The history of Islam in Chiapas is linked, oddly enough, to the 1994 Zapatista uprising. Shortly after the rebellion, a group of Spanish preachers suggested converting the rebels to Islam to Subcomandante Marcos, the main ideologist of the group. However, the Zapatista leader refused to meet with the preachers from Spain and hence they started converting local people on their own.
Over time, the local Muslims separated into four groups. Among the members of the Chiapas Muslim community, the majority consists of Maya and Tzotzil peoples.
According to the last census of the National Institute of Statistics and Geography (INEGI), in 2010 there were 3,760 Muslims in the country, 110 of whom lived in Chiapas.
However, these data may be considered obsolete. According to some Muslim groups, there are currently around 12,000 Muslims in Mexico. However, these figures are pending confirmation.
One of the Muslim groups with a large presence in the state of Chiapas is the Ahmadiyya
Muslim community. Ibrahim Chechev, an imam from San Cristóbal, told Sputnik of the community’s origin and prospects.
Today the Ahmadiyya community is made up of 60 families and this number is increasing.
According to Chechev, the majority of Muslims in San Cristóbal de las Casas, which is the community center, are of indigenous origin.
Several groups converted to Islam in 1995. Many people were part of the EZLN (Zapatista Army of National Liberation), Chechev said.
“Now there we don’t have much contact with the EZLN. The Ahmadiyya Muslim community has no prejudice against anyone, much less with the Zapatista Army of National Liberation,” Chechev said.
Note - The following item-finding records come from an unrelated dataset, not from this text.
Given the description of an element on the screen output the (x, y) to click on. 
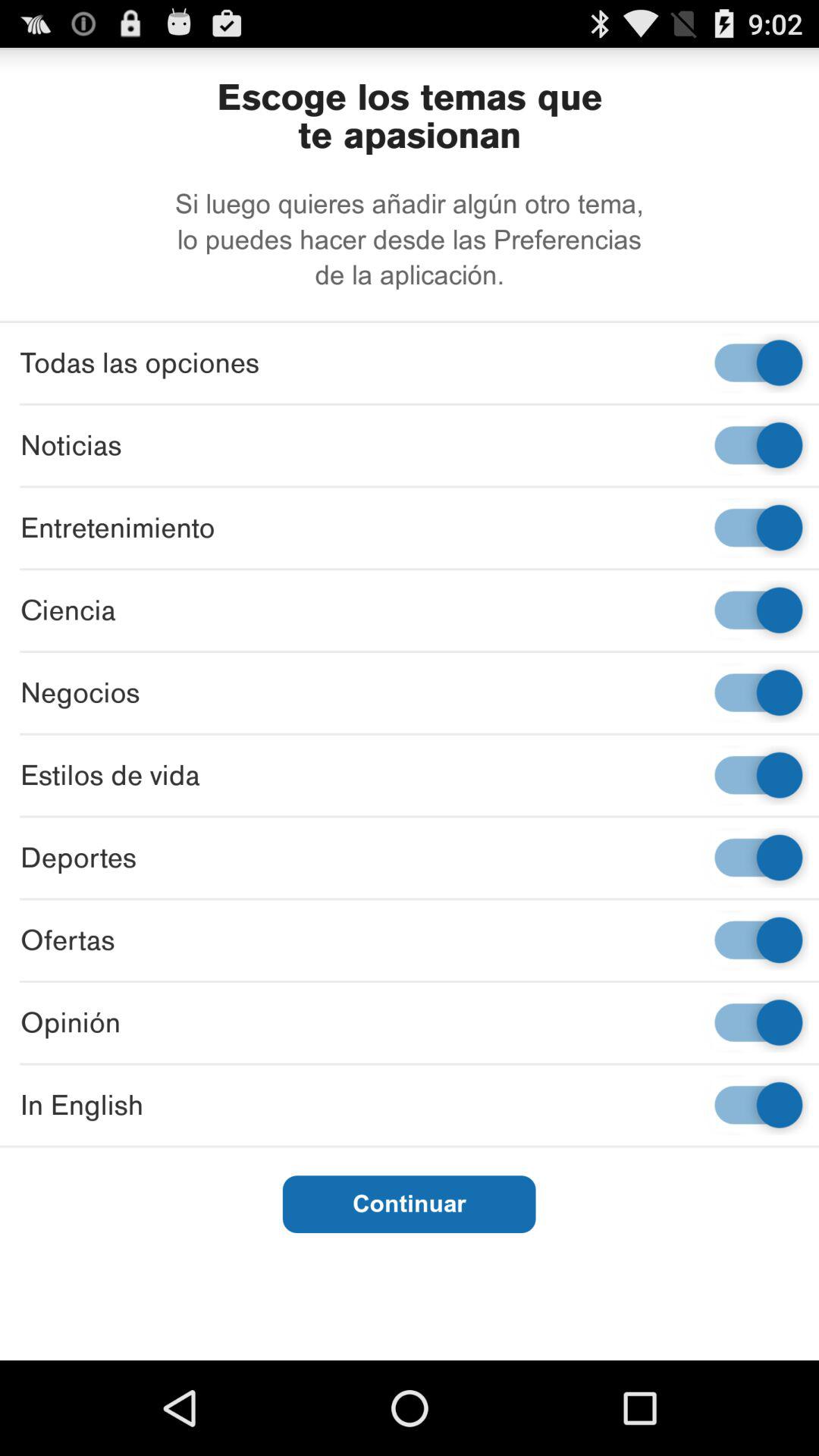
click the continuar icon (408, 1204)
Given the description of an element on the screen output the (x, y) to click on. 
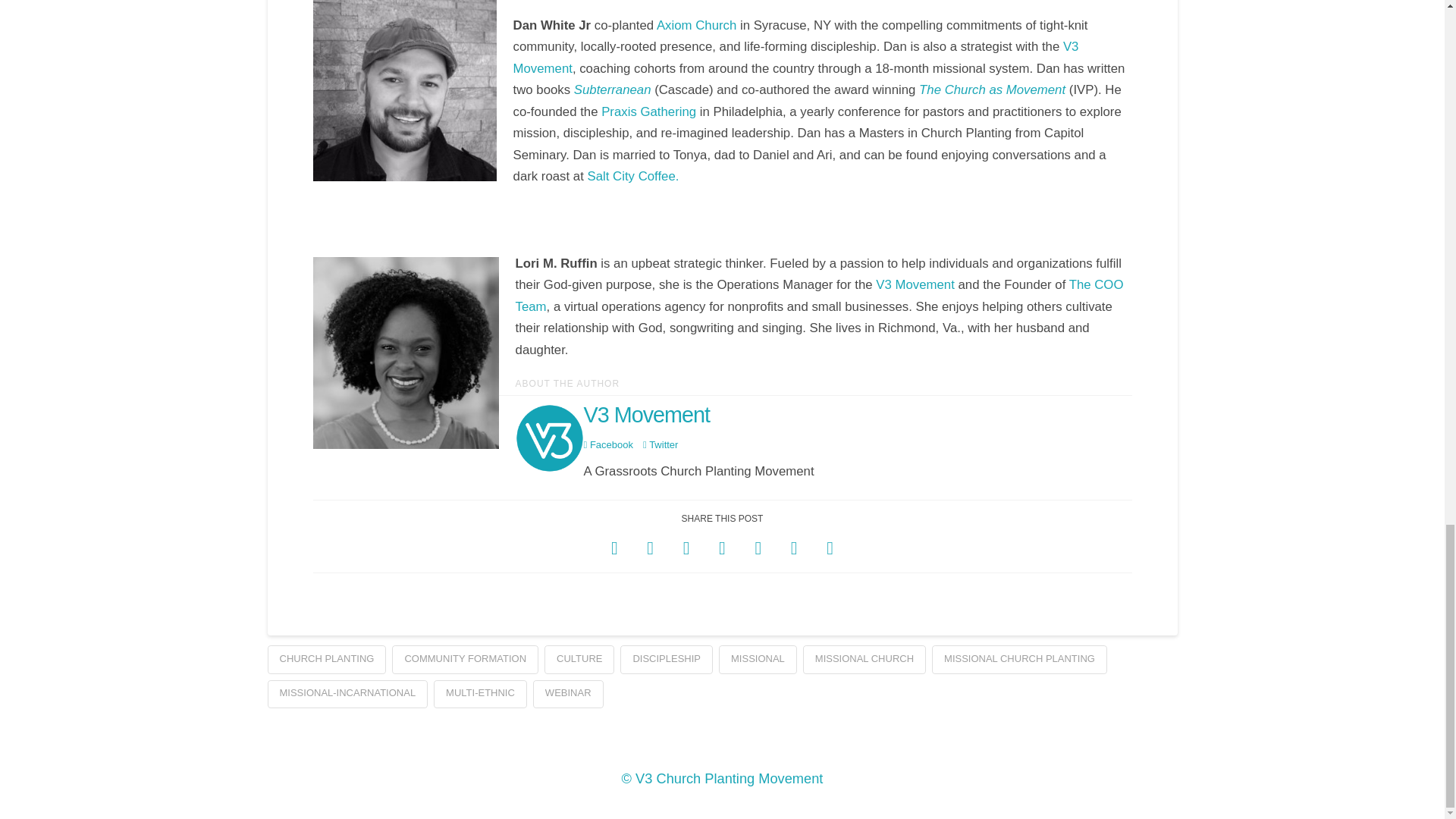
Subterranean  (613, 89)
DISCIPLESHIP (666, 659)
CULTURE (579, 659)
Twitter (660, 444)
V3 Movement (915, 284)
CHURCH PLANTING (325, 659)
Visit the Facebook Profile for V3 Movement (608, 444)
Salt City Coffee. (632, 175)
Axiom Church (696, 25)
Visit the Twitter Profile for V3 Movement (660, 444)
V3 Movement (795, 57)
Praxis Gathering (647, 111)
Facebook (608, 444)
MISSIONAL (757, 659)
The COO Team (819, 295)
Given the description of an element on the screen output the (x, y) to click on. 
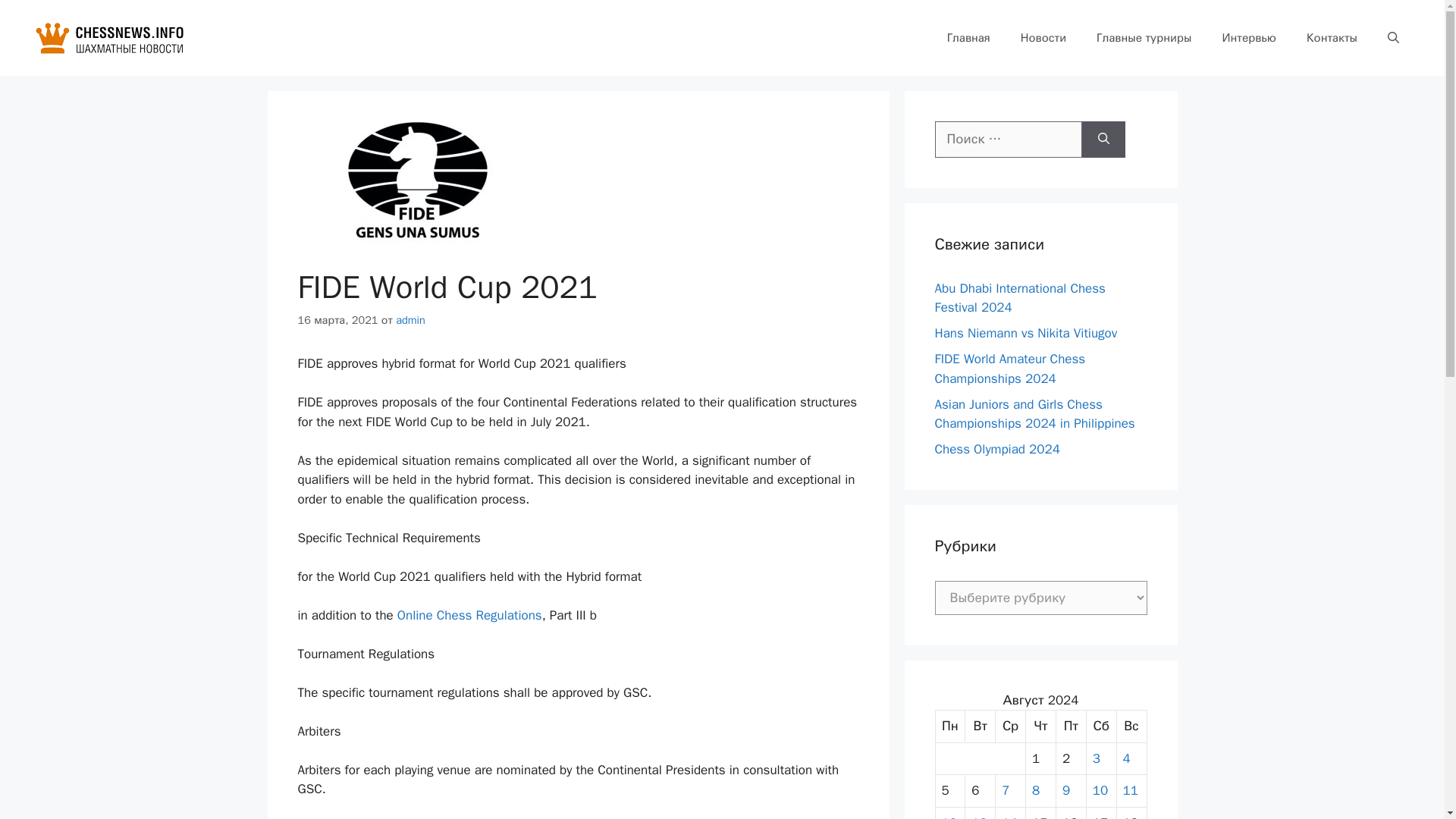
13 (979, 816)
14 (1008, 816)
11 (1130, 790)
12 (949, 816)
FIDE World Amateur Chess Championships 2024 (1009, 368)
admin (410, 319)
Chess Olympiad 2024 (996, 449)
10 (1100, 790)
Abu Dhabi International Chess Festival 2024 (1019, 298)
Given the description of an element on the screen output the (x, y) to click on. 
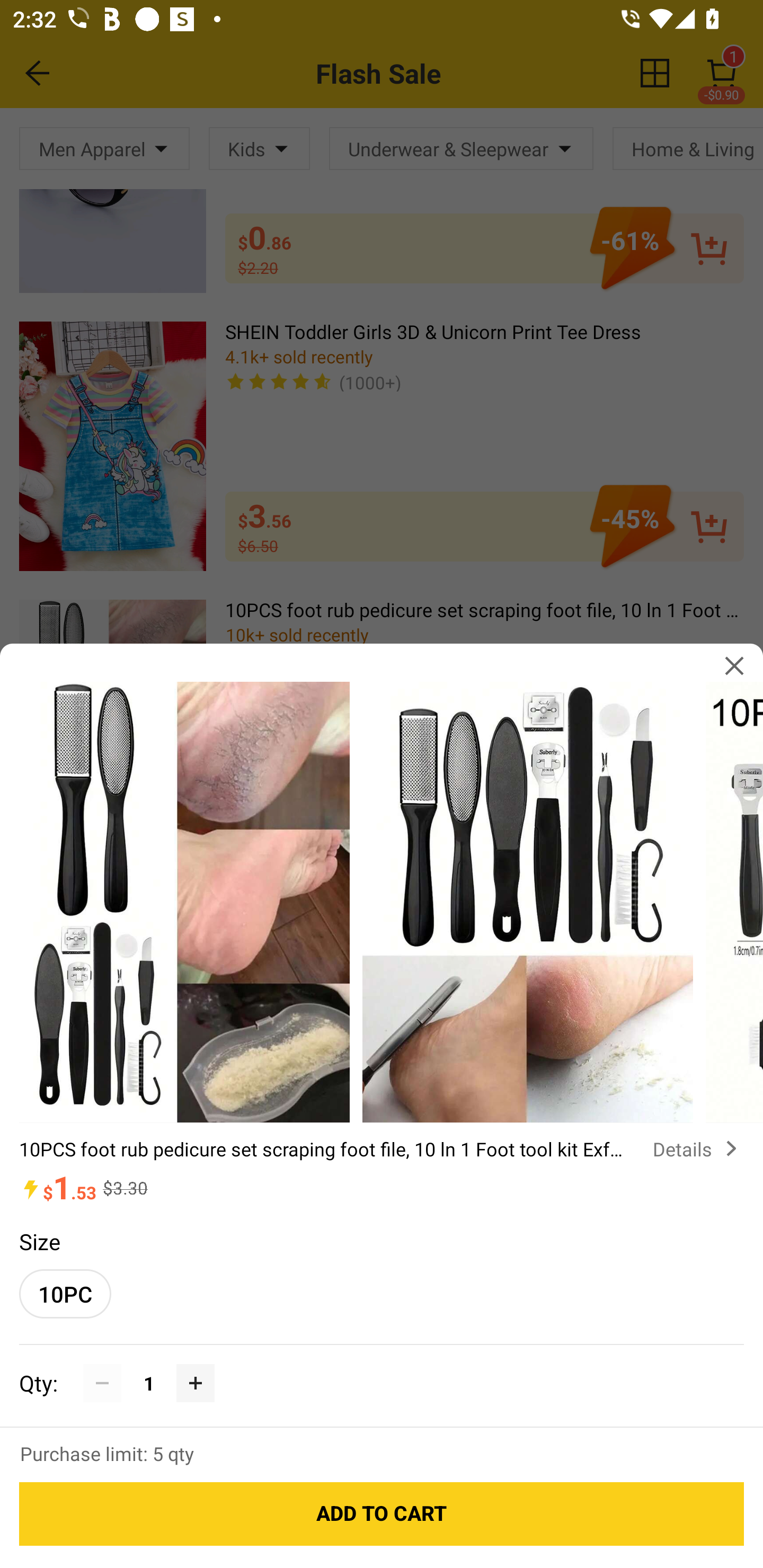
Details (698, 1148)
Size (39, 1240)
10PC 10PCunselected option (65, 1293)
ADD TO CART (381, 1513)
Given the description of an element on the screen output the (x, y) to click on. 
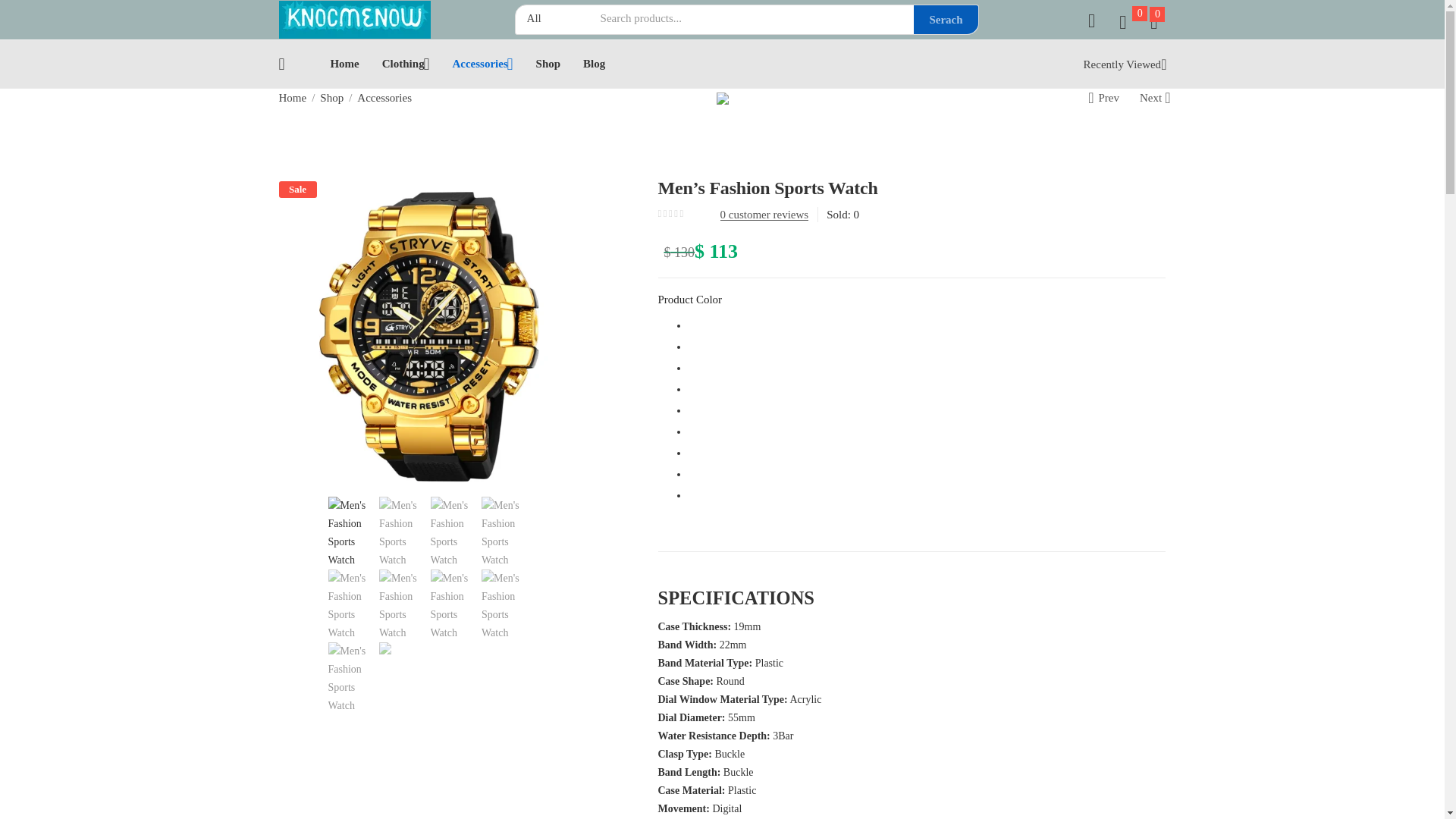
Clothing (405, 64)
Serach (945, 19)
Men's Fashion Sports Watch (430, 334)
Home (344, 63)
Given the description of an element on the screen output the (x, y) to click on. 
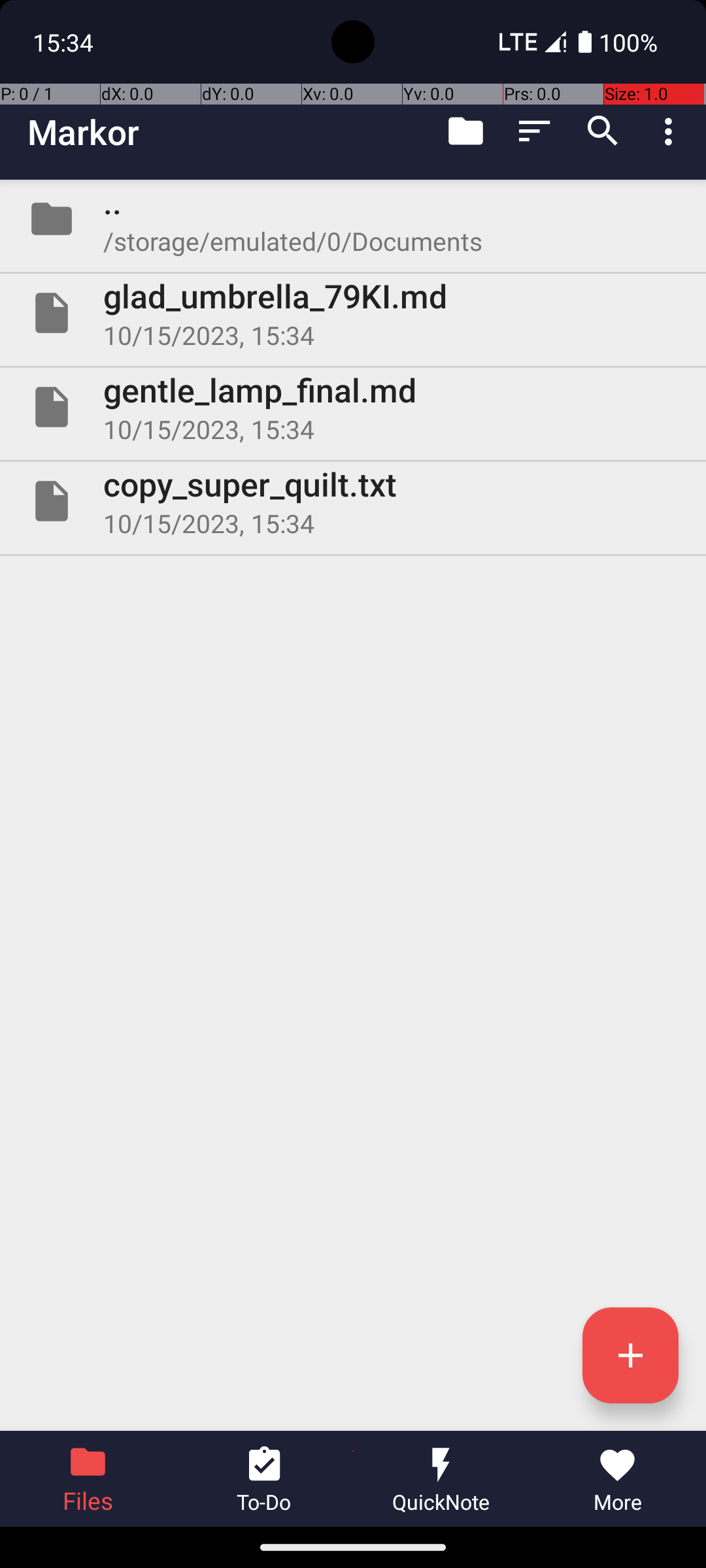
File glad_umbrella_79KI.md  Element type: android.widget.LinearLayout (353, 312)
File gentle_lamp_final.md  Element type: android.widget.LinearLayout (353, 406)
File copy_super_quilt.txt  Element type: android.widget.LinearLayout (353, 500)
Given the description of an element on the screen output the (x, y) to click on. 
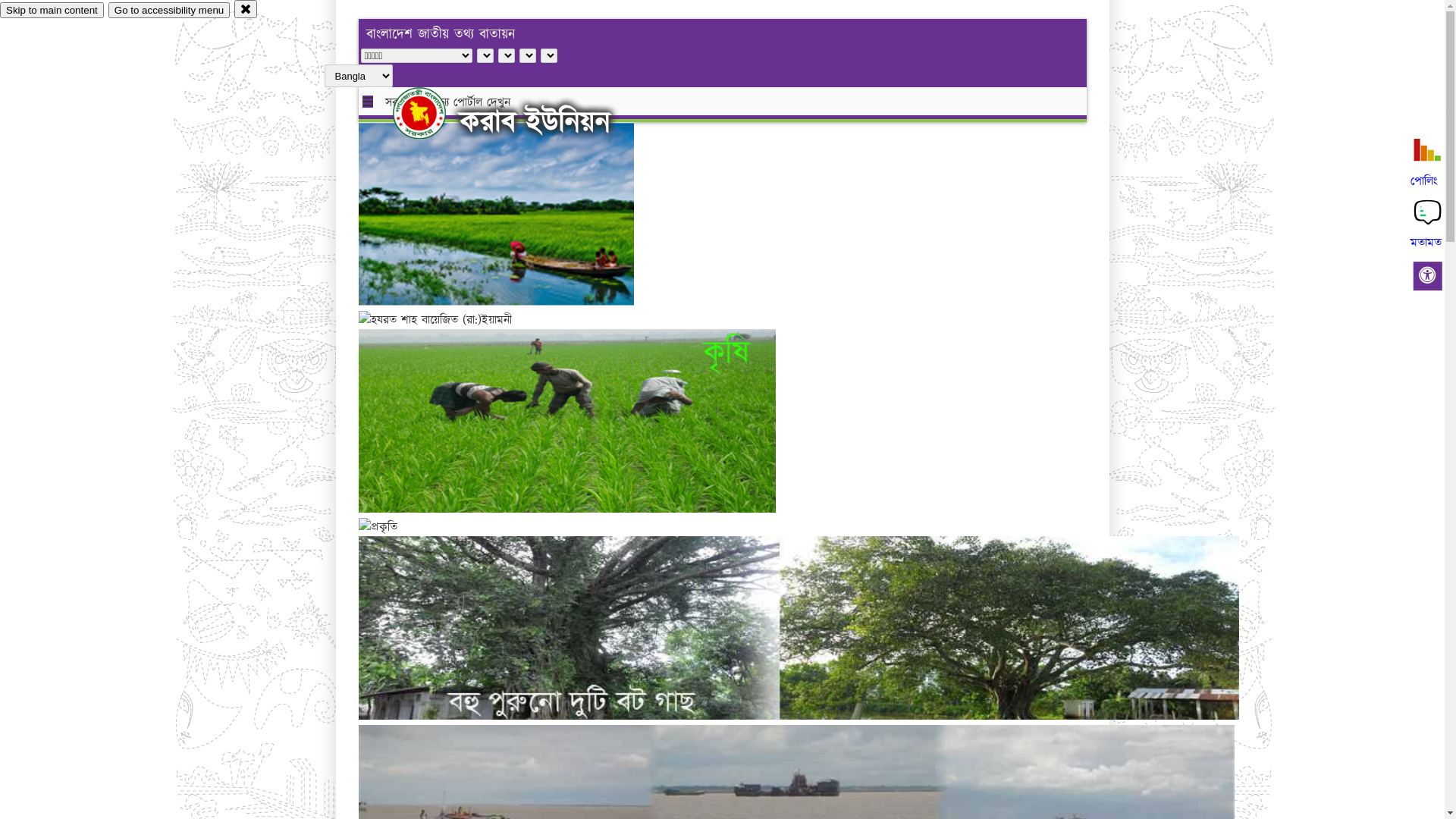
Go to accessibility menu Element type: text (168, 10)

                
             Element type: hover (431, 112)
close Element type: hover (245, 9)
Skip to main content Element type: text (51, 10)
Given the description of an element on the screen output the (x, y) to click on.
According to Chechev, of San Cristóbal’s four Muslim groups, two are Sufis, one is Wahhabi and the other is the Ahmadiyya community.
The Ahmadiyya community of San Cristóbal de las Casas has a very close relationship with both the municipal and the state government, as well as with the federal government. Moreover, the group tries to take part in social life.
The Ahmadiyya Muslims cooperate with the Humanity First organization. As part of this cooperation, members of the group have helped many women prevent a range of diseases, in particular, cervical and breast cancer.
Among other things, the group helped alleviate the consequences of earthquakes in Mexico in 2017. Muslims were helping people who were left homeless.
“Being Muslims and San Cristóbal’s citizens, we don’t have any kind of misunderstanding or any other issues. On the contrary, we’re strengthening maintaining ties with other religions,” Chechev said.
“The members of the community have a good and close relationship both in the environment of their mosque and with the society in general,” the imam added.
According to Chechev, the Ahmadiyya Muslim community is totally against terrorism and those who tarnish the name of Islam.
He explained that the root of the word “Islam” is Arabic for “peace,” while the word “Muslim” could be translated as “the one who obeys the will of Allah.” Therefore, members of the community must, in a positive way, “teach people the true message of Islam,” Chechev explained.
Chechev added that there are individuals who claim that Islam shouldn’t exist, as it’s a very aggressive religion.
That’s one of the reasons the Ahmadiyya community “is constantly fighting” against these prejudices to transmit the most beautiful teachings of Islam.